Such issues rise to the fore in this unusual very focussed show, a synthesis of overt references that include stills from Jane Campion’s greatly admired film The Piano. In her show, Watson comments on what she sees as the hideous brutality of the archetypal Aotearoa high country farm. A linking theme.

In her hands elemental farming materials like wire netting, staples, thick chains, meat hooks, fence posts and sheep fleeces become creepy elements in a fierce critique of the livestock farming industry, highlighting the cruelty and indifferent (or calculated) violence to animals. As well as making parallels with extreme violence towards settler women and girls, as revealed in the disturbing Piano narrative. The two sorts of victim, human or farm animal, are presented in parallel.

The feminist connotations of the co-joined, V-shaped, decrepit fence posts featuring tautly-woven settler-dress stays (zigzagging using large staples on both sides) provide the highlight in my view, back-views that extend restraint to include torture in the name of ‘sex appeal.’ The V of course is not a co-incidental bodily reference, and the fence posts perhaps also obliquely allude to Maaori land confiscations.

Watson’s show also includes a fully functioning (pointedly white) visitor-controlling electric fence.

The subtlety of these layered works is missing from many of the other Watson exhibits, such as those featuring red star-shapes and wire netting. (These others perhaps reference imprisoned Jews, or am I over-interpreting?)

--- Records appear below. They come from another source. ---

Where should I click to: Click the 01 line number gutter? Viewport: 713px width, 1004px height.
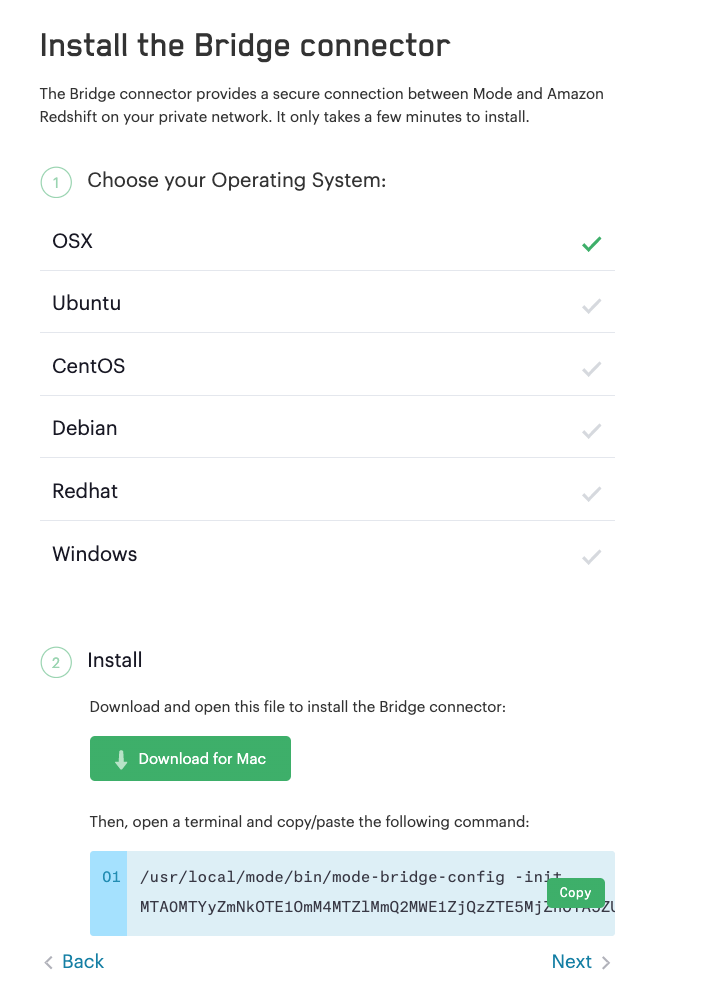110,878
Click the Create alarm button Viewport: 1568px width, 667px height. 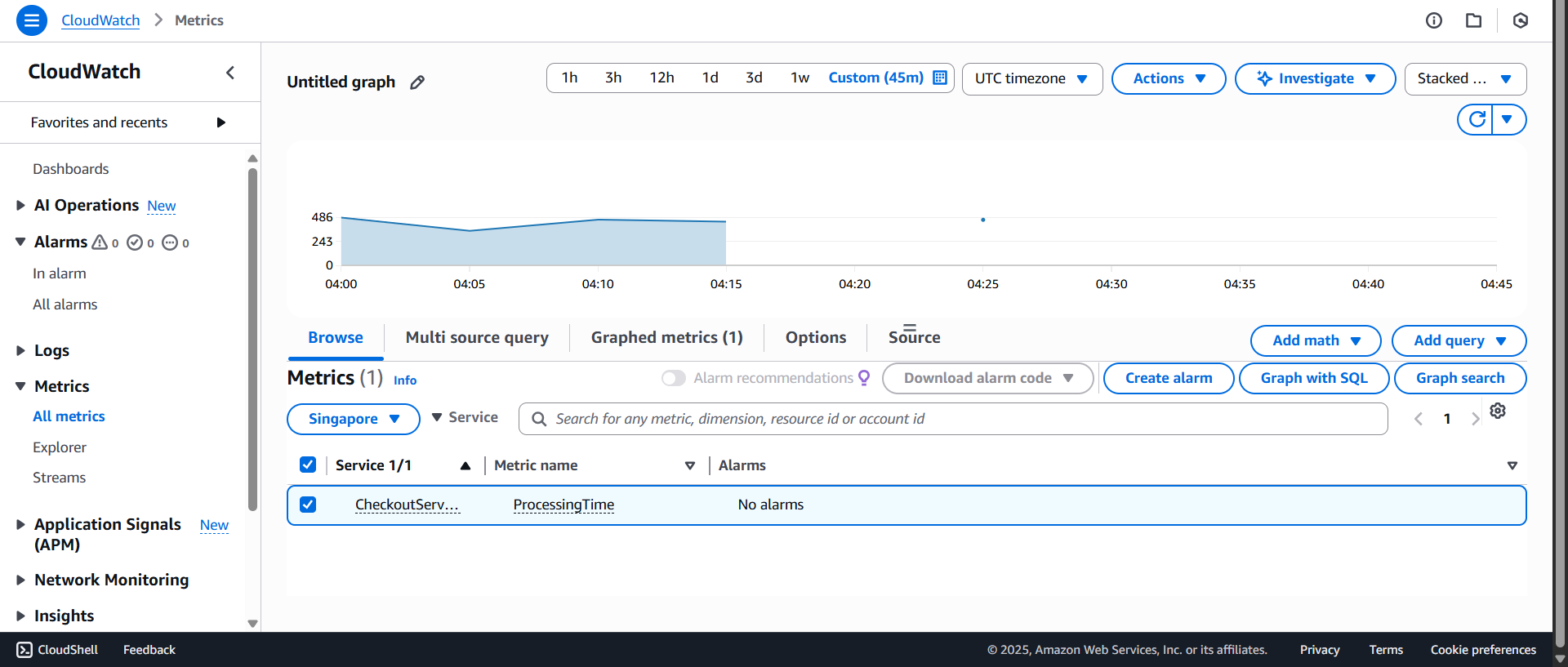point(1168,378)
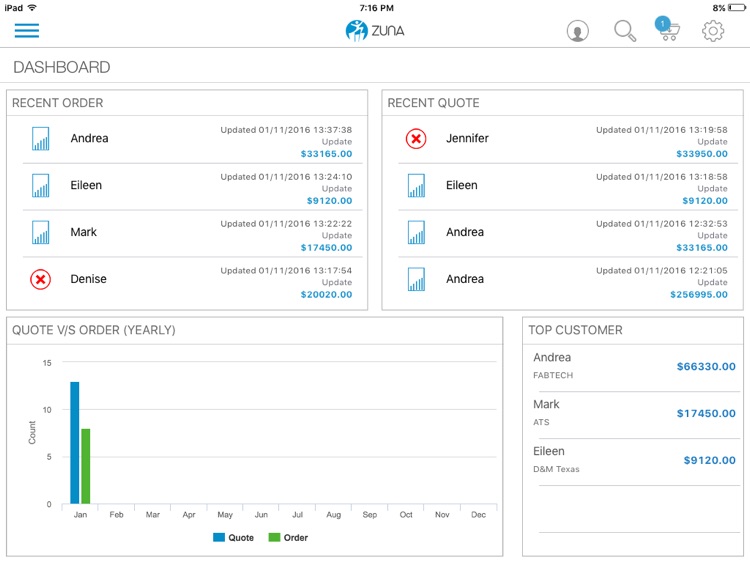Viewport: 750px width, 563px height.
Task: Open Andrea's quote worth $256995.00
Action: (x=566, y=280)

Driven by anger, Watson’s sculptures don’t cover over unambiguous emotion, and the jury is out in how visitors will actually respond— for art audiences seem not as predictable as they once were. Some of these works are openly gross visually and intended to rattle; especially if you know Campion’s film and its story. And even if you don’t….They represent political issues that alas have been around for decades, if not centuries.